(Pixel coordinate grounding data)
====
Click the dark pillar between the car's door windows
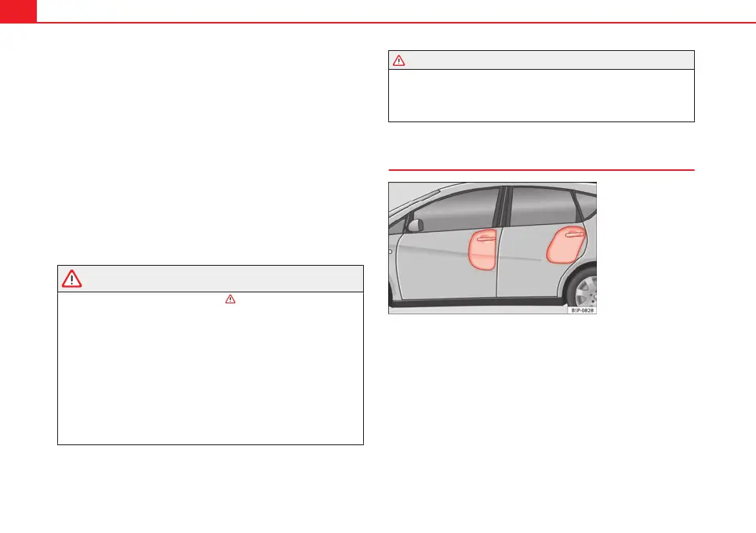This screenshot has width=756, height=533. tap(504, 206)
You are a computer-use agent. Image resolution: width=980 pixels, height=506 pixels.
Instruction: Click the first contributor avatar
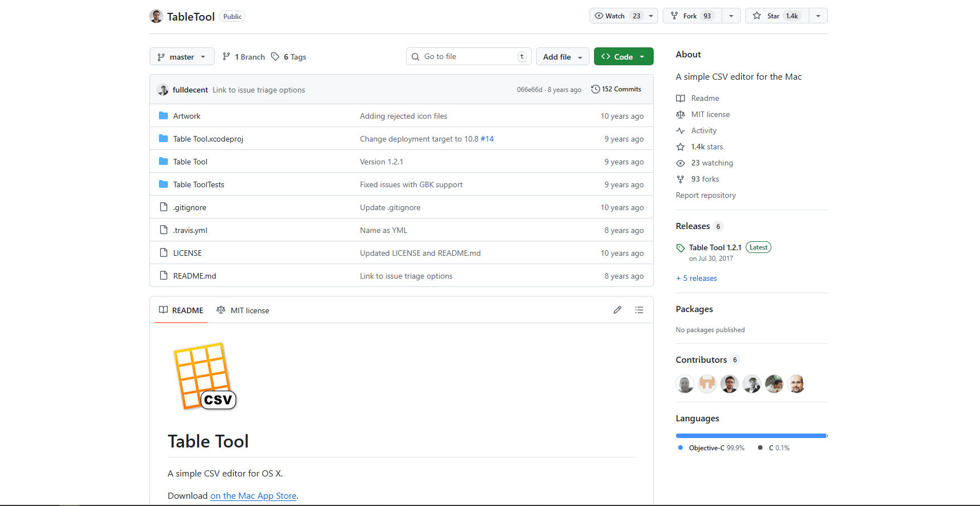coord(684,384)
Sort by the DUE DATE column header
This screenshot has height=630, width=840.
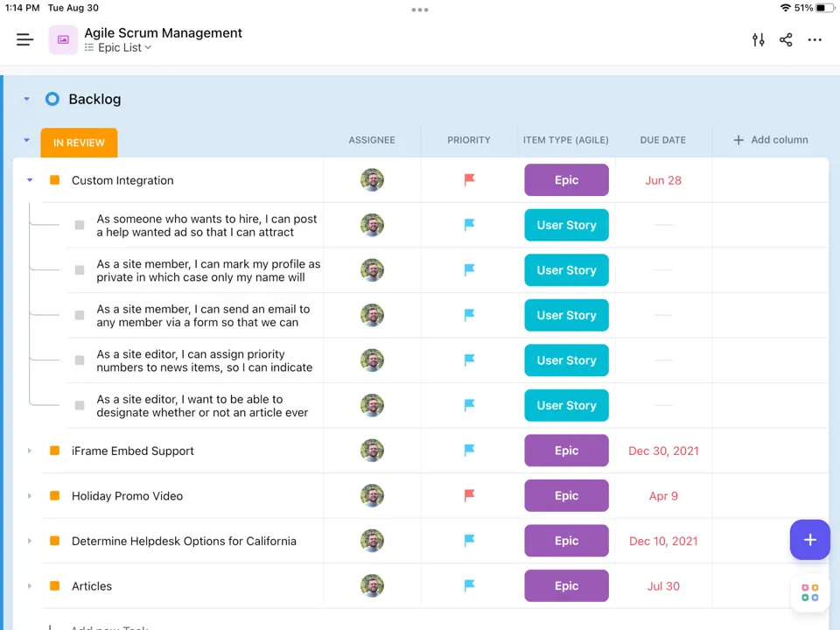(662, 140)
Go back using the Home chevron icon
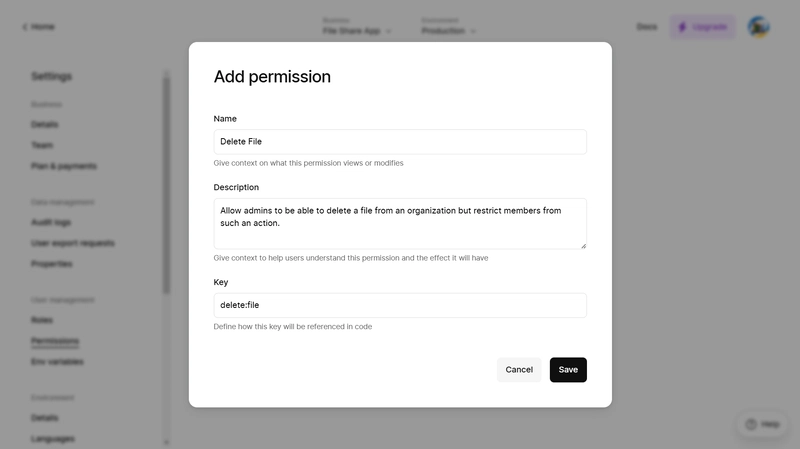800x449 pixels. tap(25, 27)
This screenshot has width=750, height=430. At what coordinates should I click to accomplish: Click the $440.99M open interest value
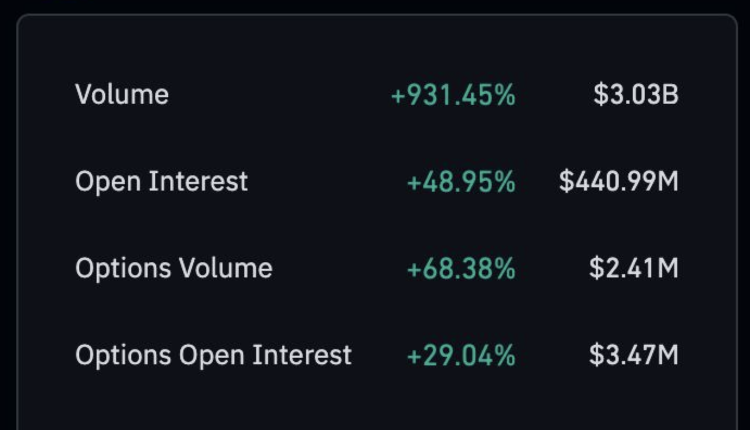pos(619,182)
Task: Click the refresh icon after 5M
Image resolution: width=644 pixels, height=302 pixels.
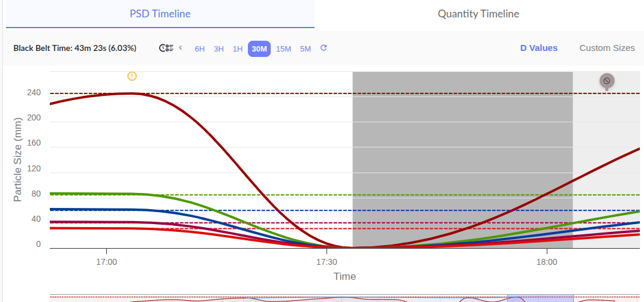Action: pyautogui.click(x=324, y=48)
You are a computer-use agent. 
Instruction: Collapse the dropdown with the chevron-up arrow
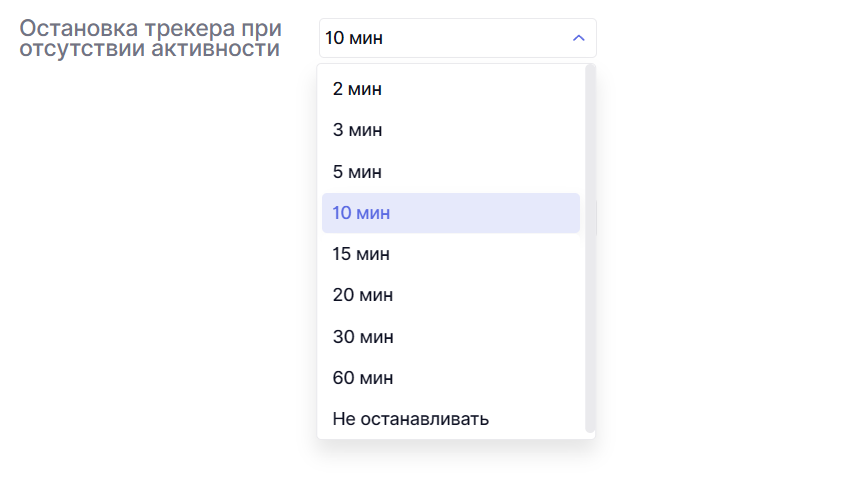tap(578, 38)
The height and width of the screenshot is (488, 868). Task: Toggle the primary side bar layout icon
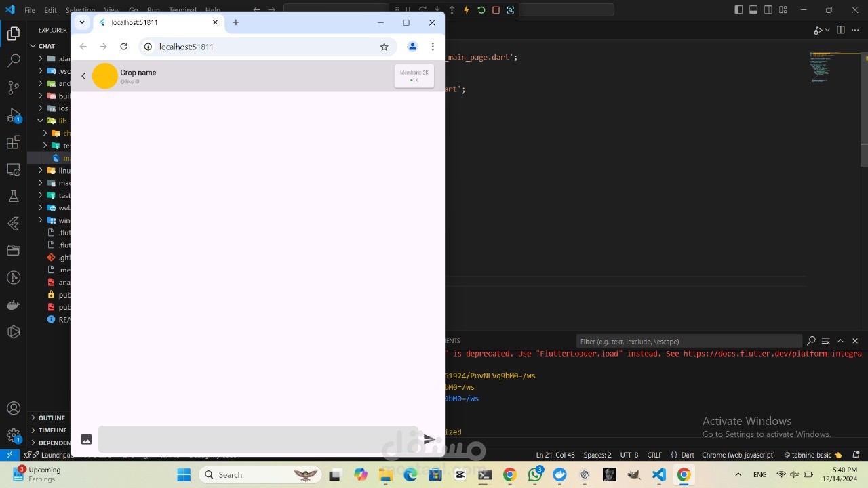pos(738,9)
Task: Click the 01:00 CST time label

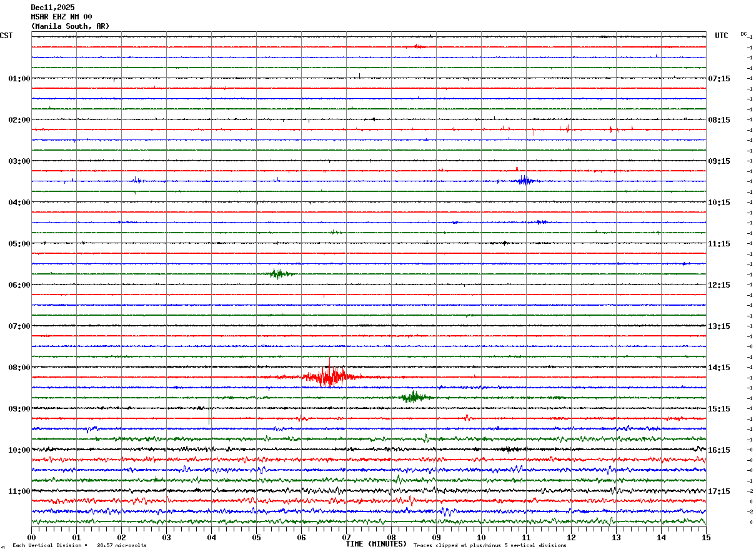Action: pyautogui.click(x=19, y=78)
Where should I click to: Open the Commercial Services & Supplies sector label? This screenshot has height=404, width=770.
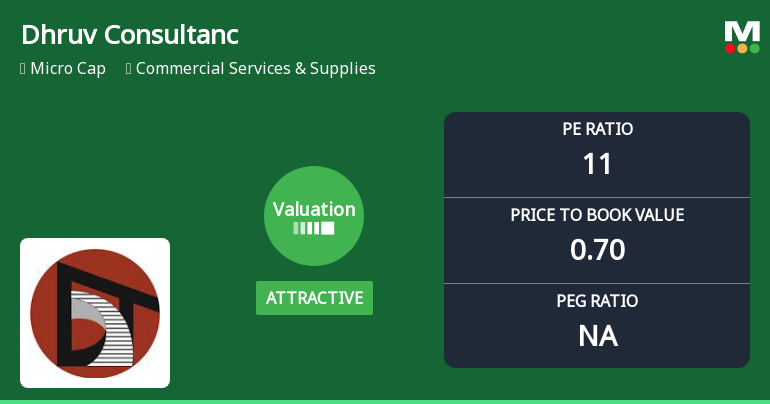click(x=255, y=69)
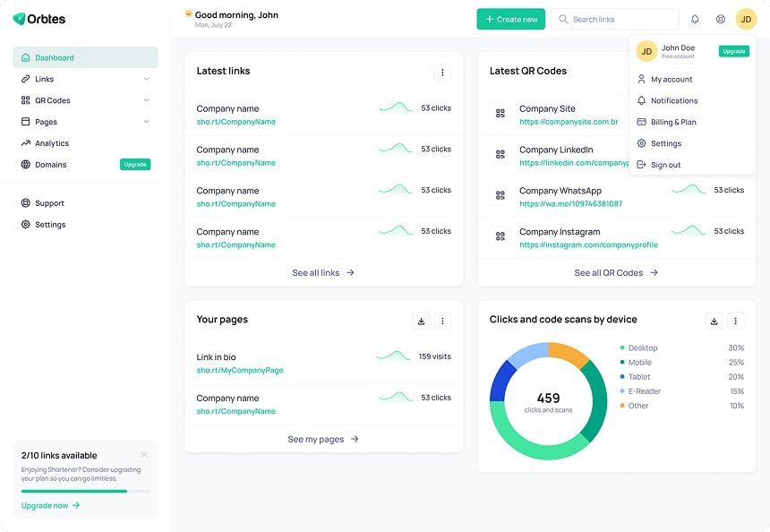Image resolution: width=770 pixels, height=532 pixels.
Task: Click QR code icon beside Company Instagram
Action: (x=501, y=236)
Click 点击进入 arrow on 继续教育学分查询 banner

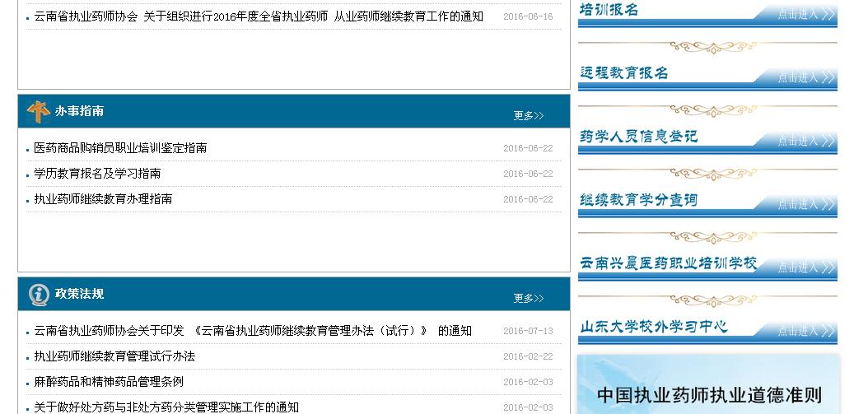point(806,205)
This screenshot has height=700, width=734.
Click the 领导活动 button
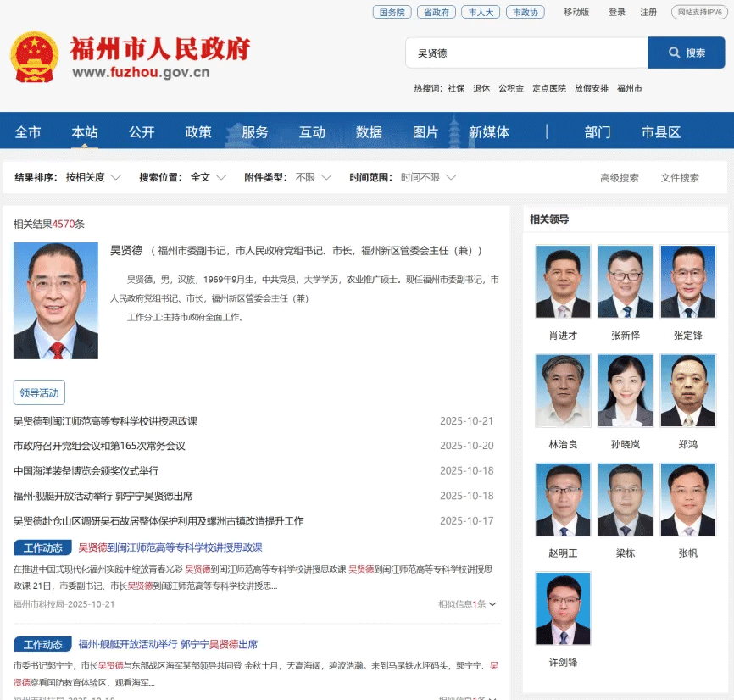pos(37,392)
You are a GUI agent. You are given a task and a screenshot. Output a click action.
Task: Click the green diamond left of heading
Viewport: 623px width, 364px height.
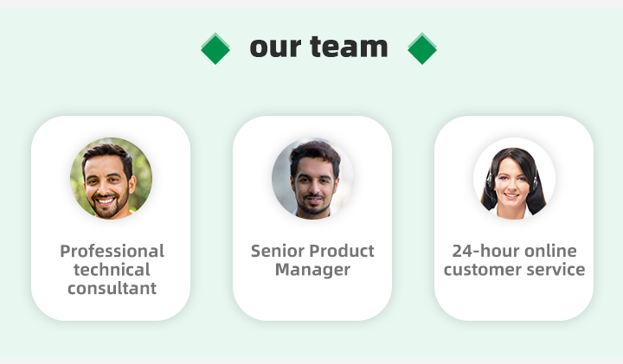[215, 49]
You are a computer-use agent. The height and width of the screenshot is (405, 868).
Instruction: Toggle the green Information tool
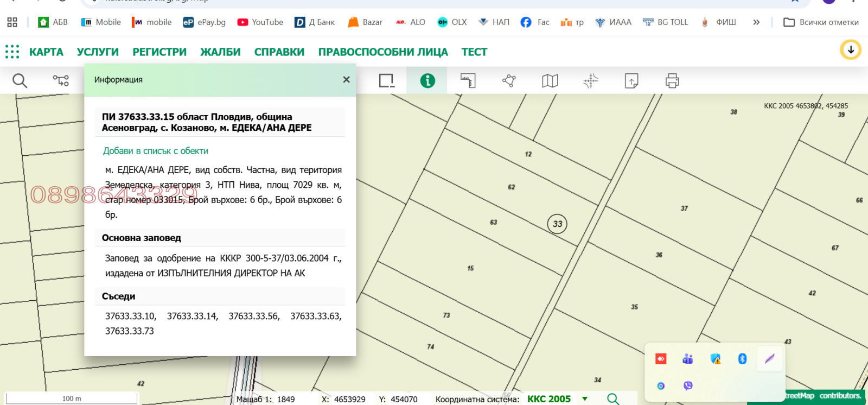click(427, 81)
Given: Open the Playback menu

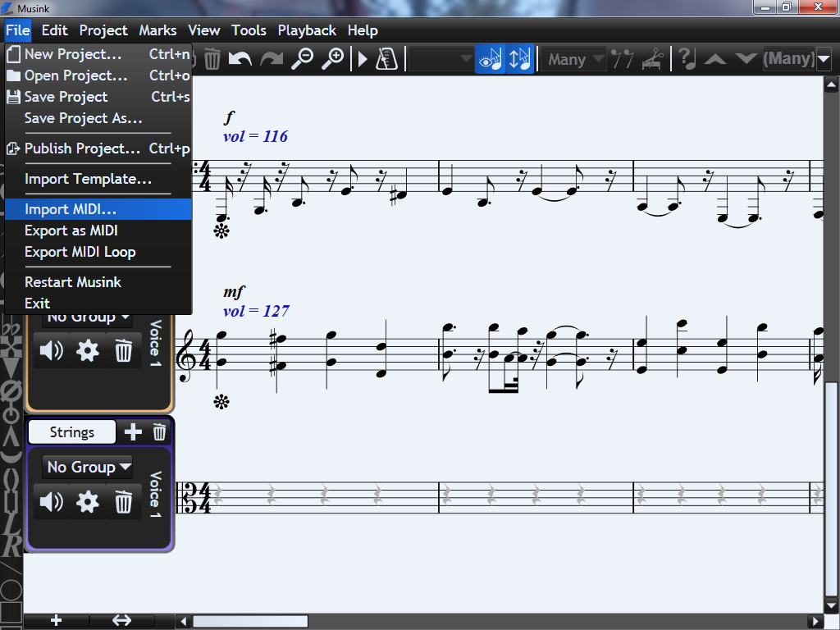Looking at the screenshot, I should click(x=307, y=30).
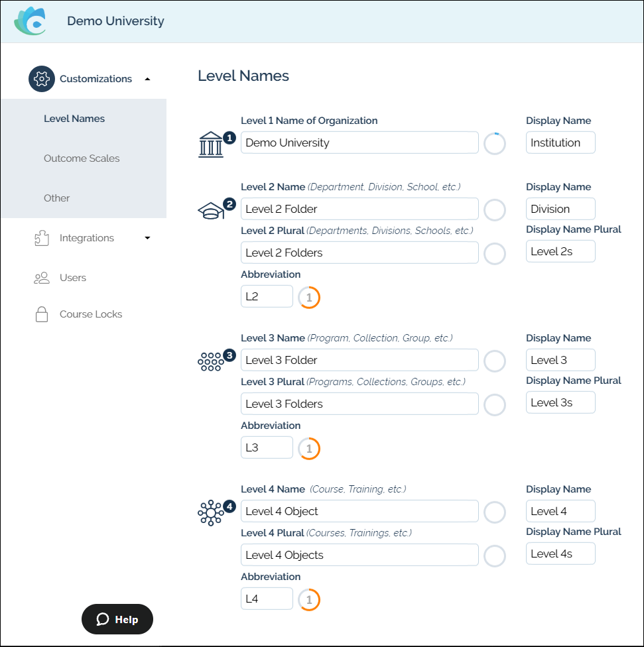Click the L2 abbreviation character counter circle
The image size is (644, 647).
click(x=309, y=298)
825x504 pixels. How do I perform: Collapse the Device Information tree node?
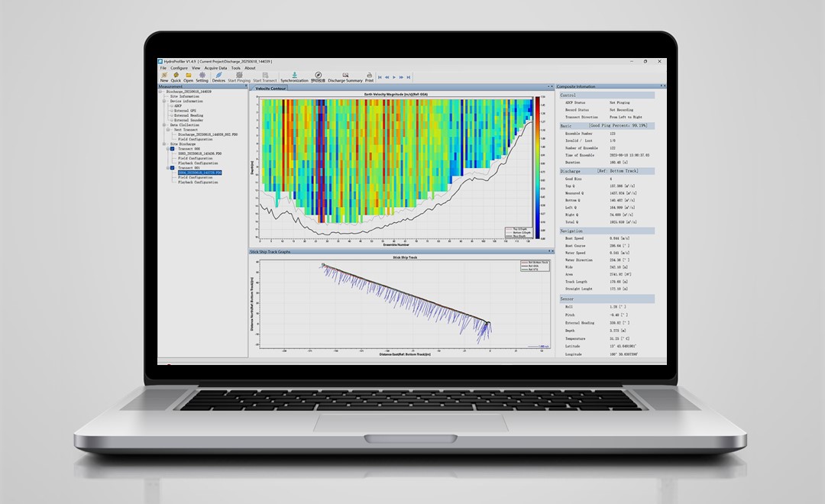[x=164, y=101]
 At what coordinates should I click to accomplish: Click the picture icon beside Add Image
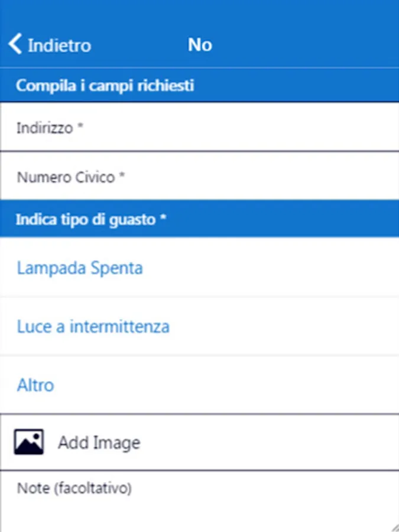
====
- **THE PROBLEM**: Print every entry above verbatim but drop the images.

- **EXERCISE RESPONSE**:
Click the dark pillar between the car's door windows
This screenshot has width=756, height=533. tap(504, 206)
You are a computer-use agent. Image resolution: width=980 pixels, height=506 pixels.
Instruction: Click the first contributor avatar
coord(684,384)
Sort by the DUE DATE column header
This screenshot has height=630, width=840.
(662, 140)
Go back using the Home chevron icon
800x449 pixels. tap(25, 27)
This screenshot has width=750, height=430. At what coordinates should I click to accomplish: Click the $440.99M open interest value
pos(619,182)
Task: Click the refresh icon after 5M
Image resolution: width=644 pixels, height=302 pixels.
Action: pyautogui.click(x=324, y=48)
You are a computer-use agent. 
Instruction: Collapse the dropdown with the chevron-up arrow
tap(578, 38)
The height and width of the screenshot is (488, 868). Task: Toggle the primary side bar layout icon
pos(738,9)
Task: Click the 01:00 CST time label

Action: pyautogui.click(x=19, y=78)
Where should I click to: Open the Commercial Services & Supplies sector label? This screenshot has height=404, width=770.
click(x=255, y=69)
Image resolution: width=770 pixels, height=532 pixels.
Task: Click QR code icon beside Company Instagram
Action: (x=501, y=236)
Click 点击进入 arrow on 继续教育学分查询 banner

point(806,205)
This screenshot has height=700, width=734.
Click the 领导活动 button
pos(37,392)
You are a GUI agent. You are given a task and a screenshot. Output a click action.
Task: Click the green diamond left of heading
Viewport: 623px width, 364px height.
[215, 49]
You are a computer-use agent. The height and width of the screenshot is (405, 868).
Instruction: Toggle the green Information tool
click(427, 81)
Given: Open the Playback menu

Looking at the screenshot, I should click(x=307, y=30).
Click the L2 abbreviation character counter circle
The image size is (644, 647).
click(x=309, y=298)
825x504 pixels. How do I perform: Collapse the Device Information tree node?
[x=164, y=101]
 At what coordinates should I click to accomplish: Click the picture icon beside Add Image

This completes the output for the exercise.